It may sound like I dismissed my students' success as the measure for my own success as a teacher. But, I didn't -- that's why I know I really WAS a successful teacher.

The struggle I described to you was a very private struggle raging inside of me: this desire to set goals AND to achieve my daily goals in teaching. I did not like that I always felt I had reached high, and fallen short. Yes, I still had success with my students. Yet, in my own heart: why can't I ever have ONE day where I can feel GREAT about my job as a teacher at the end of the day? I felt great about my students, but, looking at TEACHING made me feel frustrated in my desire and the result. In teaching, aiming high means: I am always coming up short. But, yes, I am having success with my students, and I guess that should count more in my own private scorecard.

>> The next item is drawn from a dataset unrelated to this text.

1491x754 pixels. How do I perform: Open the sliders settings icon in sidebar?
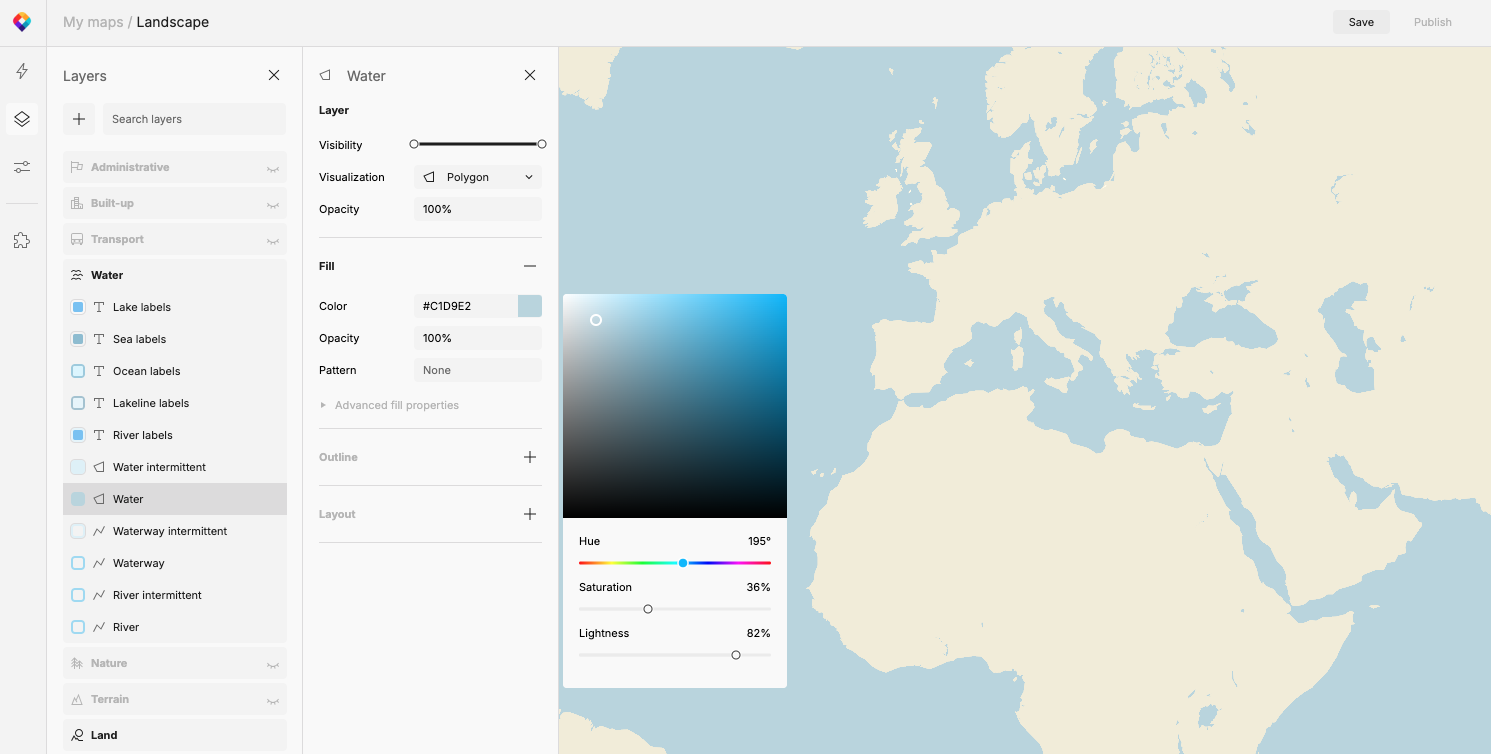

But, I came to teaching after being in other professions. In other professions, there is a sense of completeness, of finishing a project, and the feeling of accomplishment that comes with that. In teaching, it is unfinished business at all times. As soon as my student reaches this learning objective, I do not see my task as a teacher as "done" -- it is NOT done, because now, I have this OTHER learning objective in mind. And this feeling of NEVER being able to say: I am finished for today (as I am always taking a ton of work home), is so frustrating. I am never finished in teaching. Perhaps over a decade or more, I would have been able to handle that, or with the help of a mentor I could have redirected that feeling, but, instead, day in and day out, I would come home feeling, in some way, like a failure. And, no one can stand to go to work everyday knowing that regardless of how much one does accomplish, it is not nearly enough, at least in my view.